OPINION: This article contains commentary which reflects the author's opinion
A whopping 20 retired French generals and 80 other ex-officers published a letter last month calling for military rule in the country if President Emmanuel Macron does not halt society’s “disintegration caused by Islamists.”
In response, Macron threatened to punish generals who signed the open letter that warned the country is heading for “civil war” because of radical Islam.
The new text was published late on May 9th by Valeurs Actuelles, although the numbers and ranks of its original signatories remain unknown.
The authors of the letter describe themselves as part of a younger generation of soldiers who have served in Afghanistan, Mali, and the Central African Republic, or joined domestic anti-terrorism operations.
“They gave their skin to destroy the Islamism to which you are giving concessions on our soil,” they wrote.
In contrast to the previous one, it can be signed by the public, with more than 220,000 already signing it.
“We are not talking about extending your mandates or conquering others. We are talking about the survival of our country, the survival of your country,” said the letter, which was addressed to Macron and his cabinet.
The authors described themselves as active-duty soldiers from the younger generation of the military, a so-called “generation of fire” that had seen active service.
“They have offered up their lives to destroy the Islamism that you have made concessions to on our soil,” they wrote.
AFP cited an anonymous source, who is reportedly a high-ranking officer in the French military headquarters, who said the letter would not go unanswered.
“A firm reminder will be made by the command on the respect of duty,” said the anonymous high-ranking official.
“One can have personal convictions but the armed forces are apolitical and have absolute loyalty to the elected president.
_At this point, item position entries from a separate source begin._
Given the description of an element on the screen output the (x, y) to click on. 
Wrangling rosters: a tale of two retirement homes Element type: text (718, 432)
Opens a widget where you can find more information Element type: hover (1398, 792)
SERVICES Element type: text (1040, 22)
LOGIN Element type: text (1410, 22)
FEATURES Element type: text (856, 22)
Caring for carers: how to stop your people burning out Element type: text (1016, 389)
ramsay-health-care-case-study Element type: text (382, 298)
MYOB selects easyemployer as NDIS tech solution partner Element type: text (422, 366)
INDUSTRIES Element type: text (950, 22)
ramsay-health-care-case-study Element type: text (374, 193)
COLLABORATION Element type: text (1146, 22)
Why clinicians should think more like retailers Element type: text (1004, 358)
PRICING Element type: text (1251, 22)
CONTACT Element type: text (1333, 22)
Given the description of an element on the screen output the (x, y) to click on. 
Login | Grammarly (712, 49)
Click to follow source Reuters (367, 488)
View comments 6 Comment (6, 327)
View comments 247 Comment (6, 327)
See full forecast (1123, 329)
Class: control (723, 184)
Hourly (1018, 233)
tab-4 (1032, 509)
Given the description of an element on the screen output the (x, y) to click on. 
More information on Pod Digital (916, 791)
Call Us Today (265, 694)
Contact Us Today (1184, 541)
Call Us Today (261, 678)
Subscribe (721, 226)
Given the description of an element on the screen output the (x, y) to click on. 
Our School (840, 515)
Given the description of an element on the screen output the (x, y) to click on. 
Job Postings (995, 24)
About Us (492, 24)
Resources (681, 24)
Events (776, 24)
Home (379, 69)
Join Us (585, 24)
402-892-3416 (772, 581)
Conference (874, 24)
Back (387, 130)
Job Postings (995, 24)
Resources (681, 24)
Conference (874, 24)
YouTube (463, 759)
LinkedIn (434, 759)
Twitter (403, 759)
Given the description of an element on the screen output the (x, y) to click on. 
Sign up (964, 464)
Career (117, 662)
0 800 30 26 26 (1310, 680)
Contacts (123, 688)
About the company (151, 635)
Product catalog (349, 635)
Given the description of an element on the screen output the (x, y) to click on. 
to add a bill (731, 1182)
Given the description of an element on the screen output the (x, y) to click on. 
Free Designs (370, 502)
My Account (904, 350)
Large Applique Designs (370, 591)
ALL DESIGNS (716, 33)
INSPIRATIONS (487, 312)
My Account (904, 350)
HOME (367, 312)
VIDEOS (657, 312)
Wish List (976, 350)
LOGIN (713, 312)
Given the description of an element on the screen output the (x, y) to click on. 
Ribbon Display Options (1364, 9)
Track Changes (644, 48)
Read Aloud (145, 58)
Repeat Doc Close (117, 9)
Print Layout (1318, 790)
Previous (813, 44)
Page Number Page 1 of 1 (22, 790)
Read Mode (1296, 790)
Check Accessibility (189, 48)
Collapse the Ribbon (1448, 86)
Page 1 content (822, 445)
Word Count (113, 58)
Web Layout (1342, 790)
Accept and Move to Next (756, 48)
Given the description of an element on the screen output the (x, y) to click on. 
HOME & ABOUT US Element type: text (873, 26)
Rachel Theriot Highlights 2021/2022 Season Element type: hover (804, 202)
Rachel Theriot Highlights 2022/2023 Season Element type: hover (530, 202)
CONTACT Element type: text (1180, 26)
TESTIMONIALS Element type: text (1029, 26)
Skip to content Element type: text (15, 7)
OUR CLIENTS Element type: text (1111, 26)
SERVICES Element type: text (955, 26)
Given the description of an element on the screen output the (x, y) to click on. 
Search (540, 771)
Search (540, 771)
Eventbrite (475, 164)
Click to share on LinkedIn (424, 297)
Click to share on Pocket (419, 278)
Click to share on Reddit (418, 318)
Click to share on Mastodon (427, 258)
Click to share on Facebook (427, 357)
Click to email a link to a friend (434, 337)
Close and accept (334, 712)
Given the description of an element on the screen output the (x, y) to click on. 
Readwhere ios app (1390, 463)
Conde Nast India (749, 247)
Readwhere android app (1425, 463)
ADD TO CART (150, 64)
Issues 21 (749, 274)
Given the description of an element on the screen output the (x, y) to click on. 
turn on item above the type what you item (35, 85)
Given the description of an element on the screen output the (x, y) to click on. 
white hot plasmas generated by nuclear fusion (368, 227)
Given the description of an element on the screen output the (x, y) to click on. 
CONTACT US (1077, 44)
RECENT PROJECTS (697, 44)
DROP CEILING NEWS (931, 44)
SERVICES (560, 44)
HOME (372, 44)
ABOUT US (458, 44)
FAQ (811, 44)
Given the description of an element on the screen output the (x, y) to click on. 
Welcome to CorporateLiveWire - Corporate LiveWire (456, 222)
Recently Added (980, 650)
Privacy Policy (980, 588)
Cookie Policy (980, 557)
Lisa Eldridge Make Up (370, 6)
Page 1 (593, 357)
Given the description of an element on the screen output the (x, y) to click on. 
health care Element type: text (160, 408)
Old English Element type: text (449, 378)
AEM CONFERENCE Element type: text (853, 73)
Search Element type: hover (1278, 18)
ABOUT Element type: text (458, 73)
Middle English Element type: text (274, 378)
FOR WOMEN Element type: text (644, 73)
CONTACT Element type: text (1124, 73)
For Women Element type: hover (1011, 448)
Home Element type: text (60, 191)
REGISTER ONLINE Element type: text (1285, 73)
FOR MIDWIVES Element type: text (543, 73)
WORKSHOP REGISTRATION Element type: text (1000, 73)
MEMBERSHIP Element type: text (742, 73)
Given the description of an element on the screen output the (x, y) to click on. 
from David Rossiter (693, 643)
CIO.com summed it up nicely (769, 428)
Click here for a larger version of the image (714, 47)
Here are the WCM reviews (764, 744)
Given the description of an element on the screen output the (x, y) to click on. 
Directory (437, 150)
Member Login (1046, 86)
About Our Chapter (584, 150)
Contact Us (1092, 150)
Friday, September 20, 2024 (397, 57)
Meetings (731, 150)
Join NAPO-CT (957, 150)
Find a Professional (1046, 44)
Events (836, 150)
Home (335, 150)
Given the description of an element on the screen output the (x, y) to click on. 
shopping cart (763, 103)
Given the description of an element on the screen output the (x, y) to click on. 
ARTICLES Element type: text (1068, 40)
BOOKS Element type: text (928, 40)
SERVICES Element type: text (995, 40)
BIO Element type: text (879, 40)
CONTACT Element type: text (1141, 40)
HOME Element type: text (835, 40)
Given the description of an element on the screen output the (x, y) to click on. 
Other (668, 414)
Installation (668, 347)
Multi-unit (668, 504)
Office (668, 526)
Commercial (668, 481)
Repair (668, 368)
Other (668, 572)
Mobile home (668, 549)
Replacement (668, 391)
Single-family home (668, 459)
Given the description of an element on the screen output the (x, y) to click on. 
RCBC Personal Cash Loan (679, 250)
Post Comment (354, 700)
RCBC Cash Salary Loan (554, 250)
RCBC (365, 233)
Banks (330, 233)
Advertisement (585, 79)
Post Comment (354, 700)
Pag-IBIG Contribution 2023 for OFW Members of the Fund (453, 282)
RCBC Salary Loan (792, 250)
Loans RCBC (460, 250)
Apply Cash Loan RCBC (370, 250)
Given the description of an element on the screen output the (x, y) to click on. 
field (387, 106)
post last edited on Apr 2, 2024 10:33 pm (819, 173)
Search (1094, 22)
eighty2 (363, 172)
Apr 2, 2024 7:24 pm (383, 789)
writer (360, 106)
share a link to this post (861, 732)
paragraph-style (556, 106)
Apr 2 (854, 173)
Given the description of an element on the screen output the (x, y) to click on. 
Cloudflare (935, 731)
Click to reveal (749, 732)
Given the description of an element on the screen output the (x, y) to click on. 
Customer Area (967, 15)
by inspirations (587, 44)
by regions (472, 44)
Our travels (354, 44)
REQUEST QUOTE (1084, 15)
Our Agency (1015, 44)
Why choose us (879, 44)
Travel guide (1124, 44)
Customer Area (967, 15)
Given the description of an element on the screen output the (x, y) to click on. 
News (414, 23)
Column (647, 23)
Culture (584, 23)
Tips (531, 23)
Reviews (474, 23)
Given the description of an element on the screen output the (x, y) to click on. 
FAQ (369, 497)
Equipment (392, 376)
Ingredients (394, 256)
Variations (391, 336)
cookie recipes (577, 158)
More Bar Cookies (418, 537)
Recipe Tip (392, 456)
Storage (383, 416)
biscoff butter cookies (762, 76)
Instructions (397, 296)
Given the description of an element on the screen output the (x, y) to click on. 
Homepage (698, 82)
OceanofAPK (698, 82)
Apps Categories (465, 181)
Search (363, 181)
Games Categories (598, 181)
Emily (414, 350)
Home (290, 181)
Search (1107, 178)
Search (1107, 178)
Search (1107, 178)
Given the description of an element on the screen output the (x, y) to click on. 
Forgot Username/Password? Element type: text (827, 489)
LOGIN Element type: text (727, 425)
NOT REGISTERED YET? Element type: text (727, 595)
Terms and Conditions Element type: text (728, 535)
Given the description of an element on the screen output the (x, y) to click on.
If you feel bad you can leave the army with a clean conscience,” the officer said.
“I believe that when you are in the military you don’t do this kind of thing in hiding,” Darmanin told BFM television. “These people are anonymous. Is this courage? To be anonymous?”
The letter comes in a politically uncertain period ahead of the 2022 elections when Macron’s main challenger is expected to again be the far-right leader Marine Le Pen.
Indeed, a recent poll found that the majority of French people also believe that the country is headed towards civil war.
Prime Minister Jean Castex had labeled the rare intervention in politics by military figures in last month’s letter “an initiative against all of our republican principles, of honor and the duty of the army.”
France’s armed forces chief of staff, General Francois Lecointre, said those who signed it would face punishments ranging from forced full retirement to disciplinary action.
There are around five million Muslims in France, which is the largest community of its kind in western Europe.